Édouard Lock : Authentique phénomène

Édouard Lock fête le 30e anniversaire de La La La Human Steps au Centre National des Arts avec une création pour 12 danseurs. Retour sur l’histoire d’un succès fulgurant et jamais démenti.

Nul doute que les bonnes fées des arts flottaient dans l’air d’Essaouira au Maroc quand Édouard Lock y a vu le jour, en 1954, trois ans avant que ses parents n’élisent le Canada comme terre d’adoption. Engagé dans des études littéraires, ce fils de Marocain et d’Espagnole se passionne pour le cinéma quand le hasard l’amène à découvrir la danse. Coup de foudre. Révélation d’un talent naturel pour la chorégraphie. Dès sa première oeuvre, signée à l’âge de 21 ans pour le Groupe Nouvelle Aire, la critique souligne l’originalité de son style. Six ans plus tard, en 1981, il reçoit l’une des plus hautes distinctions chorégraphiques au pays pour Oranges, qui marque le début de sa collaboration légendaire avec Louise Lecavalier. D’abord appelée Lock Danseurs, sa toute jeune compagnie est rebaptisée La La La Human Steps.
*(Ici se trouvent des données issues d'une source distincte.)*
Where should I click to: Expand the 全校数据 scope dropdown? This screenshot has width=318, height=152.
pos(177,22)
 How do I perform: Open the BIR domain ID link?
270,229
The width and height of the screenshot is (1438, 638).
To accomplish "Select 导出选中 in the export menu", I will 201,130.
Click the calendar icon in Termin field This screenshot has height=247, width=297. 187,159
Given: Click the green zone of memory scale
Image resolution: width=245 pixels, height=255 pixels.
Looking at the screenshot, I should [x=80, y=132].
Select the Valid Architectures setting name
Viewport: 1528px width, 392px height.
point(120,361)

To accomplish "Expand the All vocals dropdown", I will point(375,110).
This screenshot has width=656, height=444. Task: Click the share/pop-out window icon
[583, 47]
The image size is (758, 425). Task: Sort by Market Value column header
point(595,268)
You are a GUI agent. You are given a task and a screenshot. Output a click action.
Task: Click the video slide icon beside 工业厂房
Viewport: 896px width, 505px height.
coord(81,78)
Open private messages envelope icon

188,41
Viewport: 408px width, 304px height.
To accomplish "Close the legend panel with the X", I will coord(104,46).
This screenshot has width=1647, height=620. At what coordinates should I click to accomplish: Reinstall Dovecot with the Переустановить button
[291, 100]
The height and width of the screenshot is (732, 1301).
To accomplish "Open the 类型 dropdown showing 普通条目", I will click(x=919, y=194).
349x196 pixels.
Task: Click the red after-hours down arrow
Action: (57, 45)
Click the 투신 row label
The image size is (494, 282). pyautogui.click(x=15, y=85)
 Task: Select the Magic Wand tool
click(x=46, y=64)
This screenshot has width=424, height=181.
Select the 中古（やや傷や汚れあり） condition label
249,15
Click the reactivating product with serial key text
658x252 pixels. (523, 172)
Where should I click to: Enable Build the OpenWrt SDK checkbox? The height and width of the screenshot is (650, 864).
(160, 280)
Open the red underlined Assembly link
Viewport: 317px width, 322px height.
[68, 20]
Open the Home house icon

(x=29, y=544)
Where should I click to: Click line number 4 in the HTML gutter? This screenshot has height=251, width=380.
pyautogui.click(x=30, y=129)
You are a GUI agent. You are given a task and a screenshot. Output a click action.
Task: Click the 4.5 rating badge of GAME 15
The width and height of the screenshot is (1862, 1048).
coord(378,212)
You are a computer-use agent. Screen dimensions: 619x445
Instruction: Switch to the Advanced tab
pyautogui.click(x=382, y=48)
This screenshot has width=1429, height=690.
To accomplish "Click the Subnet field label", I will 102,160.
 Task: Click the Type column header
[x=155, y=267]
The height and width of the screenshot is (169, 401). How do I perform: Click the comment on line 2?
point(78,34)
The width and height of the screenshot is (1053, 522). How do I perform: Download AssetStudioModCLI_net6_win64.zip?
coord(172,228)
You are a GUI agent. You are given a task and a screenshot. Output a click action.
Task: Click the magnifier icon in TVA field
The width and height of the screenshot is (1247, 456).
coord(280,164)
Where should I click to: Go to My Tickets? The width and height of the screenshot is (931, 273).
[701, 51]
Sollicité par des compagnies de ballet, Lock signe sa première oeuvre sur pointes en 1985. Viennent ensuite les folles collaborations avec David Bowie et Frank Zappa (un des souvenirs les plus touchants), Carole Laure et Lewis Furey, trois films sur la compagnie et, en 2002, une commande du Ballet de l’Opéra national de Paris qui lui rapportera un Benoit de la danse. Le virage vers la pointe amorcé avec Exaucé/Salt en 1998 s’affirme avec Amelia puis Amjad, et avec cette nouvelle création qui a déjà traversé 16 villes et six pays sans trouver de nom. Toujours aussi extrême, la danse de Lock s’est faite plus tendre et même plus lyrique. Et s’il ne sait dire ce qui l’attire encore dans l’usage de la pointe, à la question d’un rêve qu’il nourrit pour l’avenir, il répond en riant: "L’abolition de la gravité!"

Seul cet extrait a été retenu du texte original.